On 8/13/17 11:44 PM, Adam D. Ruppe wrote:
On Monday, 14 August 2017 at 01:52:16 UTC, Johnson Jones wrote:
pretty simply, trying to convert a floating point to a string in a ctfe function and it thinks that it is too complex to do in a ctfe, really?

It uses a C function to do the conversion, which is not available at compile time since CTFE can't run extern functions.

And it is a LOT harder to do than you might think which is why it still uses the C function - implementing one in D is legit pretty complex.

When I first saw this too, I figured it must be simple to slap something together, even if it is horribly inefficient and doesn't work everywhere... and I ended up giving up after spending a few hours on it too.

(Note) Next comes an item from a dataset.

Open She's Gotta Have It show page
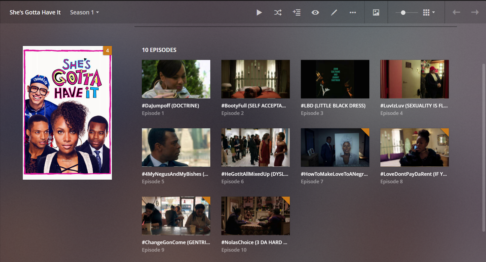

If you search the web, you get academic papers describing it, eeek.

Of course, it might be reasonable to port one of the C implementations directly... but even that is a fairly big job (and you might as well just call the C function itself for all but CTFE cases) - the GNU one is 1,300 lines, for example. And that has an incompatible license with the rest of druntime!

Another reasonable idea is to have the compiler call the function for you. Since the compiler only ever exists on platforms with libc available, the libc function is available to the compiler too. having some special intrinsic to format floating points wouldn't be out of the question.

It is quite limiting to have floating point string conversions not available.